Une tête comme un ballon de football, « d’une laideur effrayante » dit un journaliste, étrange personnage que ce Nicolas Masloff. Né à Kiev dans une bonne famille dont on ne sait pas grand-chose, si ce n’est qu’elle a visité le Maghreb en 1904. Il se trouve à Kiev lors des combats entre bolcheviks russes et nationalistes ukrainiens – eh oui ! déjà – en 1918. Il émigre ensuite en France. Là il décide de devenir prêtre. Pour cela il se convertit au catholicisme et cherche à se former. Mais qui accepterait dans un séminaire un homme de 40 ans ? si ce n’est un étranger comme lui, devenu prêtre sur le tard, vous l’aurez deviné, je parle de Vladimir Ghika. Ce dernier prend Nicolas Masloff sous son aile, lui trouve une bourse, le fait inscrire dans un séminaire diocésain de province, ordonné dans un autre diocèse et incardiné dans un troisième… le chemin est tortueux quand on ne suit pas le droit chemin… Il est finalement ordonné prêtre en 1940, alors que Vladimir Ghika est rentré en Roumanie.

Mais l’histoire ne se termine pas là. L’abbé Masloff écrit à Vladimir Ghika, le 6 octobre 1942 : « Au point de vue matériel je ne puis me plaindre, mais par contre pour ce qui concerne le spirituel, cela va très mal. Jamais cela n’allait[1] aussi mal qu’à présent. » Et puis, plus rien, car Nicolas Masloff est déporté en Allemagne comme « personnalité otage ». Il survit aux camps de concentration et revient en France où… il est aussitôt incarcéré. Car il est accusé par ses compagnons de détention de les avoir espionnés au profit des autorités allemandes.

Le procès s’ouvre en 1947 et est très vite reporté pour complément d’information car un témoin accuse l’abbé Masloff d’avoir été déporté, non pas pour fait de résistance, comme celui-ci l’affirme, mais pour avoir trompé l’Abwehr, qui lui donnait de l’argent contre des informations sur les prêtres français patriotes, tout en fournissant les mêmes informations, pour le même prix, à la Gestapo. Le nom conspiratif de Masloff était « le Prophète » !

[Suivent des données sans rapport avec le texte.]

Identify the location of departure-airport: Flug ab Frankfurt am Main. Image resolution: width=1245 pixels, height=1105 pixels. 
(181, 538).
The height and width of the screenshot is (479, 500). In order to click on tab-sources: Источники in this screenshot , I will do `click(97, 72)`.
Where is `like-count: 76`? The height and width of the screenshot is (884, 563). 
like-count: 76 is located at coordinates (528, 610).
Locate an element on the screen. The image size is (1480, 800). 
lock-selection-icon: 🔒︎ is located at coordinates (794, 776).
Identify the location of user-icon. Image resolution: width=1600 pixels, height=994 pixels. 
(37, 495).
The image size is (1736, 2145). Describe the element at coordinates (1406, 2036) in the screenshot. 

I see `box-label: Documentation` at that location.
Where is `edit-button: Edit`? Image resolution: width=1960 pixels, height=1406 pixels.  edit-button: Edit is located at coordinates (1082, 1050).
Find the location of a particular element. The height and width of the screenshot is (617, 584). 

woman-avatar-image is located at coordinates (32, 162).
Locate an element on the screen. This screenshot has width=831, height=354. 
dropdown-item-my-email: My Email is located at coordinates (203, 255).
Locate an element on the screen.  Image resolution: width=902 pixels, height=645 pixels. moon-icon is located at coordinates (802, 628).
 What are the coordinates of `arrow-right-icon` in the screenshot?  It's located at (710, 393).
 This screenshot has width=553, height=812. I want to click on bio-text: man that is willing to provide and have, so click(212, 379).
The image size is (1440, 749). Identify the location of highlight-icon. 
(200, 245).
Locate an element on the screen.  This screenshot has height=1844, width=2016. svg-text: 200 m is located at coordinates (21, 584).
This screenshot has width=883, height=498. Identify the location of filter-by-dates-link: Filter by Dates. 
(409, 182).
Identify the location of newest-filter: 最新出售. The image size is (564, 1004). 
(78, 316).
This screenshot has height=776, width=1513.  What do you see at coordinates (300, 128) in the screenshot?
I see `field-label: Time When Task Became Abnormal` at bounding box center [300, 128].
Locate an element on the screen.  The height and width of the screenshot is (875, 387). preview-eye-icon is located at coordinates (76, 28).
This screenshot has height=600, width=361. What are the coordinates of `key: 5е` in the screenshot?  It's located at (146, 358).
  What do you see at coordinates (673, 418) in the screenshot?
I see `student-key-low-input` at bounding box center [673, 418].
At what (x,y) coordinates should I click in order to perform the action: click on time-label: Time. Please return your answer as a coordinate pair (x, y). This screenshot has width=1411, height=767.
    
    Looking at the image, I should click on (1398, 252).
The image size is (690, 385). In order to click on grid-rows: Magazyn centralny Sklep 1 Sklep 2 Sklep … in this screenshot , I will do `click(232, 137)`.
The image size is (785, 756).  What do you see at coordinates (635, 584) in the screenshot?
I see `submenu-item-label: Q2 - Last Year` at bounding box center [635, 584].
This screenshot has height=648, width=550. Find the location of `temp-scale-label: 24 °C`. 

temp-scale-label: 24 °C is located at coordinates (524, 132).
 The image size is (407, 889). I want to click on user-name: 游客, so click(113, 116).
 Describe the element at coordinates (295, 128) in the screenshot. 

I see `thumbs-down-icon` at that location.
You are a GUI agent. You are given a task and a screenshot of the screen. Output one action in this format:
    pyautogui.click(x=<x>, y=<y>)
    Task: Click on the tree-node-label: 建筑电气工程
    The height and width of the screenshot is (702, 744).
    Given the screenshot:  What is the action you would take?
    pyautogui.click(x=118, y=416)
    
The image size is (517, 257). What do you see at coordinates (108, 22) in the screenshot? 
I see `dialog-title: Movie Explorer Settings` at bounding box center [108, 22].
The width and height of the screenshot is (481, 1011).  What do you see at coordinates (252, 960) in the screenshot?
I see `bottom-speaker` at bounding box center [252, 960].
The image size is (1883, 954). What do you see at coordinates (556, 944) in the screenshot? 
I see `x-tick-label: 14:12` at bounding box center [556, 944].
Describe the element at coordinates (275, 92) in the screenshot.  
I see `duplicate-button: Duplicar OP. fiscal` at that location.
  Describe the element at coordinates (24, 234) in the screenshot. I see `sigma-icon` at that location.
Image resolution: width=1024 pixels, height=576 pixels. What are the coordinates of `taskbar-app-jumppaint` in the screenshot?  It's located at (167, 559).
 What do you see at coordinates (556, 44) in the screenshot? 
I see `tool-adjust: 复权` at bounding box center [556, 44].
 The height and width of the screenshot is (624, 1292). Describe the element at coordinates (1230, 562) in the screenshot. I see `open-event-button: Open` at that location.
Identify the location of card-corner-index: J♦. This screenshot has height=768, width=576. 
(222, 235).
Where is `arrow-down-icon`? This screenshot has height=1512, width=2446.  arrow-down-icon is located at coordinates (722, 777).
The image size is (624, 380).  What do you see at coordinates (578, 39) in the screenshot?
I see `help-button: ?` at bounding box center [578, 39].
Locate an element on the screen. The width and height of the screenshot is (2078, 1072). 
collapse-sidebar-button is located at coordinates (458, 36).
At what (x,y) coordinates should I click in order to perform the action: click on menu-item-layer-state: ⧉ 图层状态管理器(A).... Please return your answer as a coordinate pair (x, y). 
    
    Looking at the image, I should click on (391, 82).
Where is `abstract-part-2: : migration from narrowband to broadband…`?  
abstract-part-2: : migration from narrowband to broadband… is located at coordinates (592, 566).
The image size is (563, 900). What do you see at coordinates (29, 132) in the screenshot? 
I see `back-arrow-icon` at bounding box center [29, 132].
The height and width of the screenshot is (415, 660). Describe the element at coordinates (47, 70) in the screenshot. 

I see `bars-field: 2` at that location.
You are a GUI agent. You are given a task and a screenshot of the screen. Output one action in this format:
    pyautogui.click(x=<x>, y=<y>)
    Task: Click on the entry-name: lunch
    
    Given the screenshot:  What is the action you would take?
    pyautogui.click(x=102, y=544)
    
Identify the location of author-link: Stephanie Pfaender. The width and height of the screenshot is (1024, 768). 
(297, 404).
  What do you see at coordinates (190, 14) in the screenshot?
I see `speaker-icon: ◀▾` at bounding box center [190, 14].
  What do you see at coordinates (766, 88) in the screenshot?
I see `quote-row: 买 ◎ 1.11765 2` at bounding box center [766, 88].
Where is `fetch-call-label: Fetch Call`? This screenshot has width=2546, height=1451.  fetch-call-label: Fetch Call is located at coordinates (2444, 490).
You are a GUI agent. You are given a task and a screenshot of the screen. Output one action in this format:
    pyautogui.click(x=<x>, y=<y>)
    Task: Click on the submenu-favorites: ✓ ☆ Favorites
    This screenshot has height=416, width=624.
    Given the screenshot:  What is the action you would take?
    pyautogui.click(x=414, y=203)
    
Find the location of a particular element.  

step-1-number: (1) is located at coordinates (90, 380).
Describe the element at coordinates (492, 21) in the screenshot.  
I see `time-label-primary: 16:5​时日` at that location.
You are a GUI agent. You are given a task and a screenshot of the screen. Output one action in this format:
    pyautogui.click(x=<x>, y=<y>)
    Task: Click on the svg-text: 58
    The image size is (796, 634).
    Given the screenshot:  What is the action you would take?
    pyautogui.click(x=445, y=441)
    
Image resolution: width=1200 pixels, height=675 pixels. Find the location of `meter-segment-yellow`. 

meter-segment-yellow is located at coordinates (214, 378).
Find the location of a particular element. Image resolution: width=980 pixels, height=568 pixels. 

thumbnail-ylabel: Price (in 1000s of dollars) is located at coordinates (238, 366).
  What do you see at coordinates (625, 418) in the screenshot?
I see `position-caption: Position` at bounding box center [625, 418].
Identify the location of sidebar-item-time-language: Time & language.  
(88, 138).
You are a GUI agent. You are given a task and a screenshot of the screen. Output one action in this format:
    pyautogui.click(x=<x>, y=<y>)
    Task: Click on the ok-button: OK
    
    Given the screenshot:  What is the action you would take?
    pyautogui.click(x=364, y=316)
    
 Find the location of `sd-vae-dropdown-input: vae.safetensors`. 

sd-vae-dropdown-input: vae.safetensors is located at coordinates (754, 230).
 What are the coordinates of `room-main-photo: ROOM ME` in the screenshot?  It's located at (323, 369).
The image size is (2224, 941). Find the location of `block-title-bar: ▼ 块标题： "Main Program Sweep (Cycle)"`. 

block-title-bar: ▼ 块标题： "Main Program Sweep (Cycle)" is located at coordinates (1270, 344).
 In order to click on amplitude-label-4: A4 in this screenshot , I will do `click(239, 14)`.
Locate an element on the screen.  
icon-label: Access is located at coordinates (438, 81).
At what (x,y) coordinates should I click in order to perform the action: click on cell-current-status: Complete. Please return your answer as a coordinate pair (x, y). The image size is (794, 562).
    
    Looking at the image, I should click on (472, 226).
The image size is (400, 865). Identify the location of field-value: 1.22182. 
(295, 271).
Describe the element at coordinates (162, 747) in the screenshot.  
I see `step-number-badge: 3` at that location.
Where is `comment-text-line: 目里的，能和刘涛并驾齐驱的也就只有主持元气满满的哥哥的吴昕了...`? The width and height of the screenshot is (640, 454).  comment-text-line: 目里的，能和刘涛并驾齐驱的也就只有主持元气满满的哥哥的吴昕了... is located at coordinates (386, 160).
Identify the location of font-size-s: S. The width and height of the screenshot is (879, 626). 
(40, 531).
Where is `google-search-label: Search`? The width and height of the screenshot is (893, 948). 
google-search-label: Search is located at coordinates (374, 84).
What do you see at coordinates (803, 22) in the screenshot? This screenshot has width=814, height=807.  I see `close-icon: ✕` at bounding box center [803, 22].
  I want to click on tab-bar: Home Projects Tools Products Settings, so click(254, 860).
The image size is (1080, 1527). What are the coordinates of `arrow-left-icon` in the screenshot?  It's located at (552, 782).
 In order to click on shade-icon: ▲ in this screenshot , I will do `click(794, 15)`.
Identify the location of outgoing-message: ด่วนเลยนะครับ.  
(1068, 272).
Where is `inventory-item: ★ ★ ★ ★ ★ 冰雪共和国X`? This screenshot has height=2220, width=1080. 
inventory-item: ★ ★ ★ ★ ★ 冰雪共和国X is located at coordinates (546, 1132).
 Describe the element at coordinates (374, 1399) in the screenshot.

En février 1949, au bout du second procès, l’abbé Masloff est condamné à 7 ans de travaux forcés. Lui clame toujours son innocence et crie être la victime d’un complot communiste… et, en privé, accuse les francs-maçons… les juifs…

Il est finalement gracié par le Président du Conseil, Georges Bidault, catholique convaincu, et est libéré au début de l’année 1950.

Si l’on peut accuser Masloff de bien des choses, l’on ne peut pas l’accuser de n’être pas fidèle en amitié. Aussitôt sorti de prison, il tente d’entrer en contact avec Vladimir Ghika, et, lorsqu’il apprend son arrestation, il va tout faire pour le faire sortir de là. Son idée est de l’échanger contre un espion communiste prisonnier en France. Mais sa réputation étant compromise, il sollicite l’intervention de hautes personnalités de l’Église auprès des autorités françaises pour qu’elles entreprennent quelque chose. Peine perdue. Il faut dire que la famille Ghika s’y oppose, ayant reçu comme information, via l’ambassade de France, que Vladimir Ghika serait en bonne santé, à Snagov. Masloff, qui n’est pas naïf et sait de quoi sont capables les communistes, n’y croit pas un seul instant et insiste, insiste jusqu’à écœurer ses interlocuteurs, qui le croient fou, ce qu’il est sans doute. Mais la folie a aussi parfois ses moments de lucidité.

[1] Sic.

Luc Verly


Articol publicat în traducere, într-o formă restrânsă, în Actualitatea creștină, nr. 13 / 2022, p. 21.